Meine ergriffene Kontemplation unserer paradiesischen Landschaft - „Kinder, ist das nicht unglaublich schön hier!“ - wurde empfindlich gestört, vor allem, weil die ältere der beiden Berliner Gören ohne Sinn für den Zauber der Natur sich nicht darauf beschränkte, die Bank als Grundlage ihrer Kletterkunststücke zu benutzen, sondern auch die großmütterlichen Schultern, die Arme, den Schoß und die Beine dazu zweckentfremdete. Ich bin ja hart im Nehmen und dafür, dass die lieben Kleinen nicht quengeln, bereit, einiges zu ertragen, aber irgendwann entfuhr es mir doch: „Schätzchen, kannst du nicht einfach mal ein bisschen still halten?!“ Meine Enkelin erwog diesen Vorschlag kurz, um dann ganz ernsthaft zu antworten: „Nein, Großmama, das geht nicht. Wenn ich still sitzen soll, werde ich immer so unruhig.“ Diesem Argument habe ich mich sofort gebeugt, denn es leuchtete mir unmittelbar ein - außerdem: Wenn sie schon im „Normalbetrieb“ so hibbelig ist, dann möchte man doch wahrhaftig nicht miterleben müssen, was passiert, wenn das Kind unruhig wird.

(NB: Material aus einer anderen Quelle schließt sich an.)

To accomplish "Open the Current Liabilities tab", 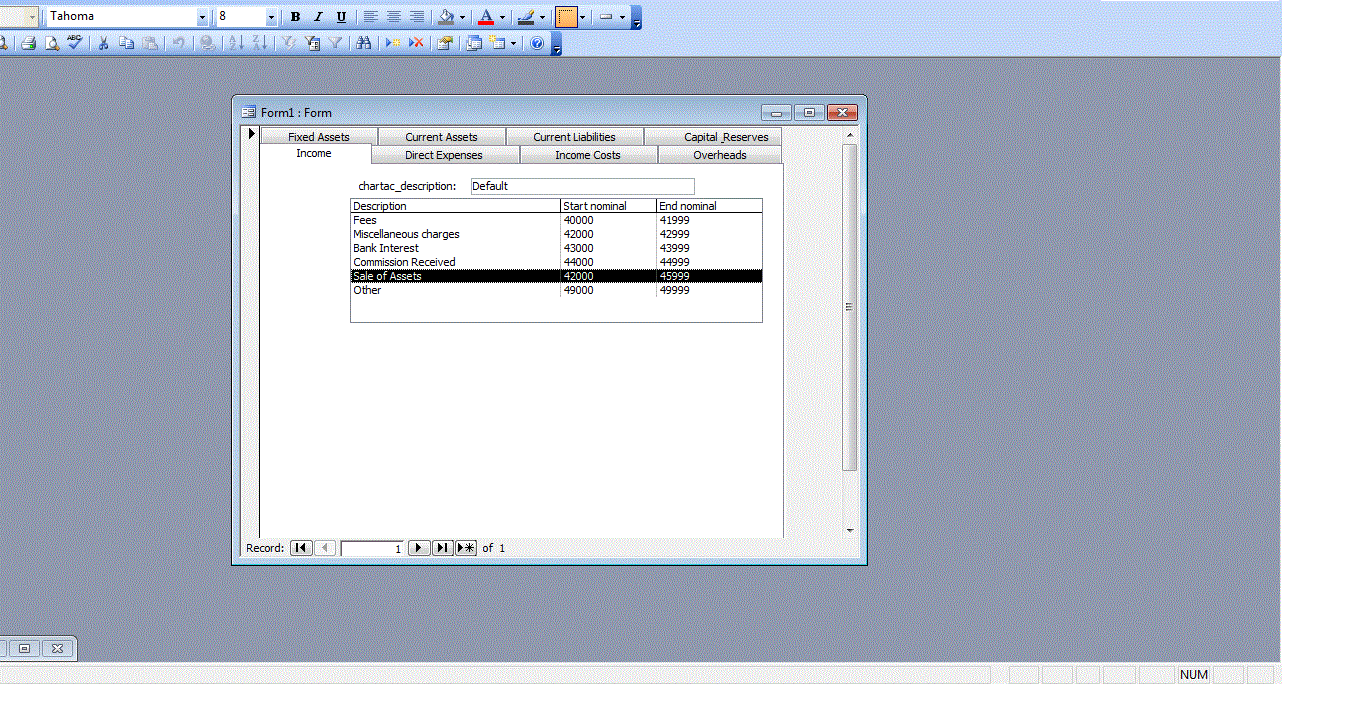I will click(574, 137).
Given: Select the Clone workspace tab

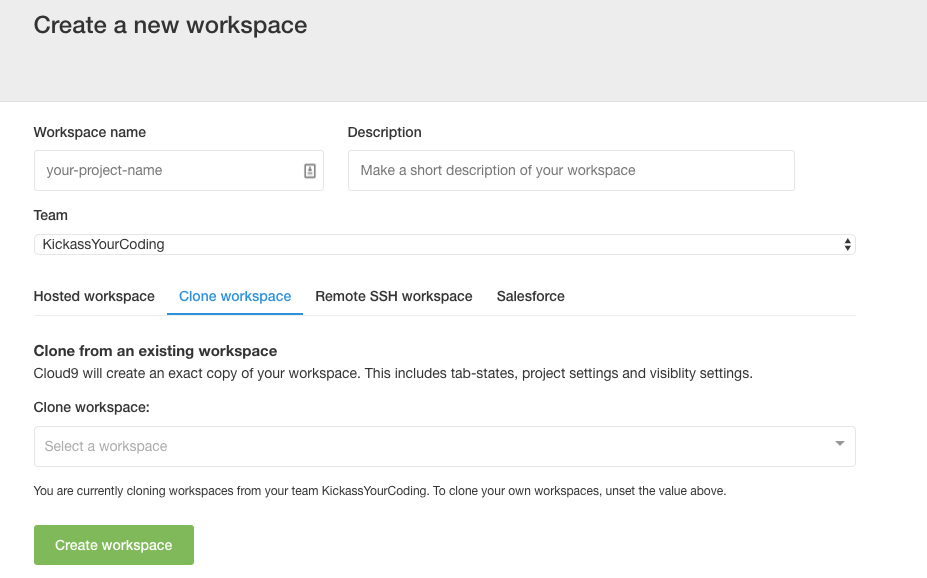Looking at the screenshot, I should (235, 296).
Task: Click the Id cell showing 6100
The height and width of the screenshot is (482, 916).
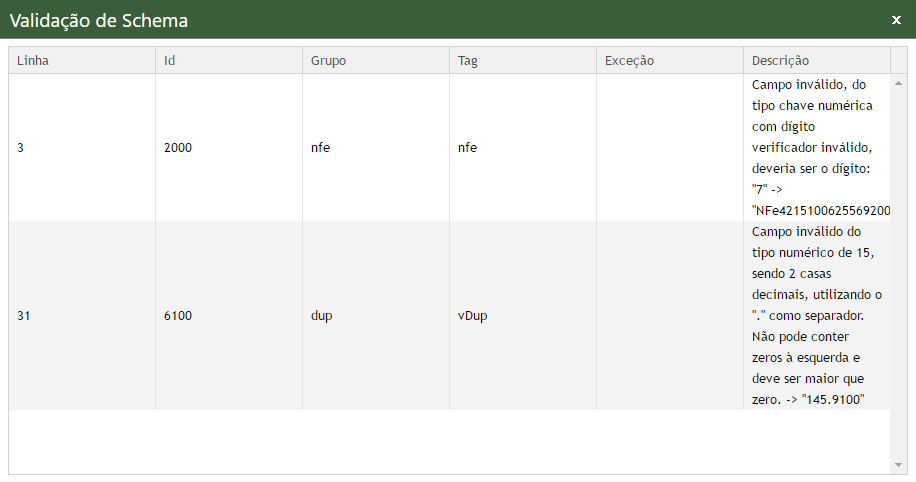Action: [178, 316]
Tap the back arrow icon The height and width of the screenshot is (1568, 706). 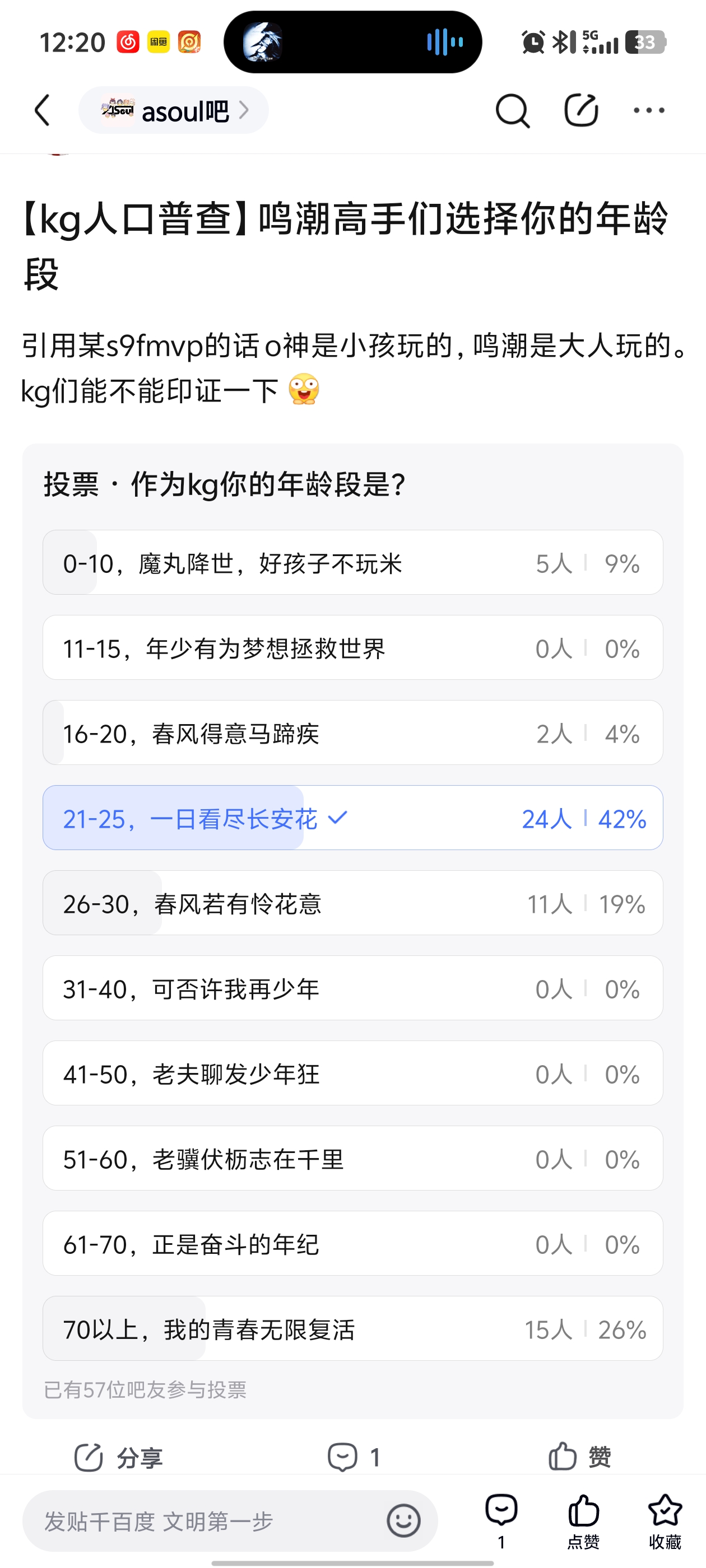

Beim Nachdenken über die analytischen Fähigkeiten einer Fünfjährigen, wurde mir klar, dass ich durchaus nachvollziehen kann, was sie meint, und dass es mir schließlich oft genug ganz genauso geht. Also, was ich meine ist, dass ich zum Beispiel nicht gut fasten kann, weil ich davon immer so hungrig werde. Vor allem in früheren Jahren war Fasten eine Zeitlang total angesagt - jedermann, der etwas auf sich hielt, pries es, weil es von Fußpilz bis Kropf alles heilte, und schön machte es angeblich auch - Entgiftung und so, Sie wissen schon. Aber die Nichtaufnahme von Essen ist doch mit einer erheblichen Einbuße an Wohlbefinden verknüpft, was in meinem Fall immer schon nach wenigen Stunden deutlich spürbar war. Deshalb ließ ich das Fasten, mit dem ich morgens ganz willensstark begann, auch spätestens am Nachmittag bleiben, obwohl ich von den gesundheitlichen und kosmetischen Vorzügen der Maßnahme absolut überzeugt war.

Es gibt noch andere Beispiele: Ich habe eine Bekannte, die hat beschlossen, nie mehr zu sparen, weil das so teuer ist. Sie hat gemerkt, dass ihr Konto immer dann in allerhöchster Gefahr schwebt, an Schwindsucht zu verenden, wenn sie den heldenhaften Beschluss gefasst hat, jetzt aber konsequent ihren Geldbeutel zuzuschnüren. Offenbar deprimiert sie das auf einer tiefliegenden unbewussten Ebene so schrecklich, dass sie ihrem üblichen heiteren Selbst mit einer ausgedehnten Shoppingtour wieder auf die Beine helfen muss.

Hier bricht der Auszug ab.